]> www.infradead.org Git - users/jedix/linux-maple.git/commitdiff
SPARC64: ds driver: Make memory allocations ATOMIC and enhance debugging
authorAaron Young <Aaron.Young@oracle.com>
Wed, 23 Nov 2016 16:02:02 +0000 (11:02 -0500)
committerAllen Pais <allen.pais@oracle.com>
Sun, 22 Jan 2017 15:38:37 +0000 (21:08 +0530)
This patch fixes the following issues:

1. BUG 25107317 - Kernel Panic: Watchdog HARD LOCKUP out of ds_cap_fini()
2. BUG 24787856 - Forward port 19811909 - Unnecessary
                  warning - ldom_req_sp_token

BUG 25107317 appears to be caused by the ds driver allocating memory using
the GFP_KERNEL flag (which can result in sleeping) while holding a spinlock.
This is a violation of rules and resulted in the panic.
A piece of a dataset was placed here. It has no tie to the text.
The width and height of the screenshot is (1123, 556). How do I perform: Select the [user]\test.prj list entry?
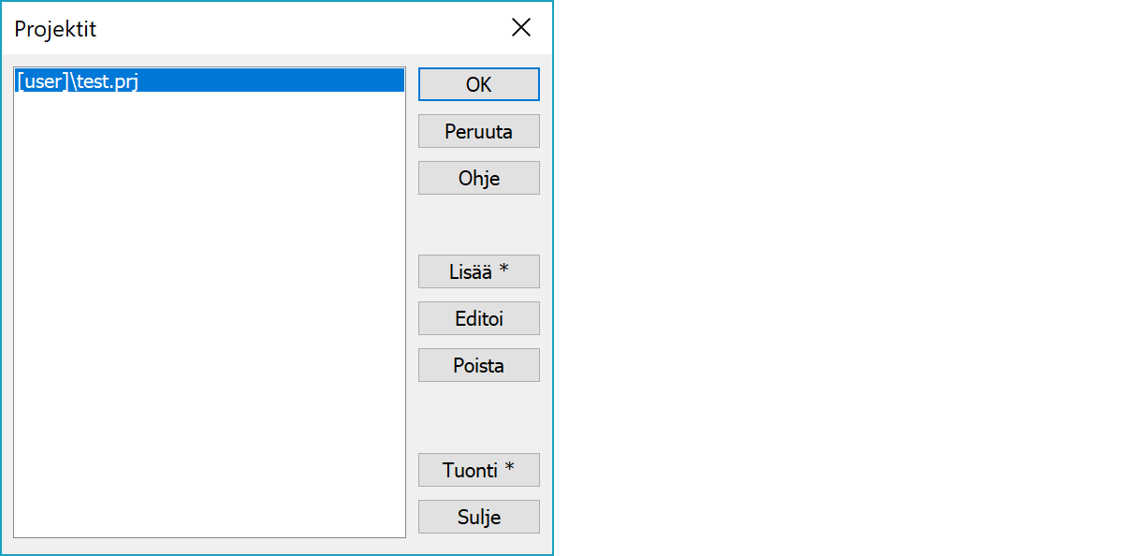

To fix BUG 24787856, the error message in question was changed to a
printk_once() which will result in the message only appearing once
in the console log instead of repeatedly.

The debugging facility in the driver was also enhanced by adding 3 separate
debug levels for the ds driver debug messages.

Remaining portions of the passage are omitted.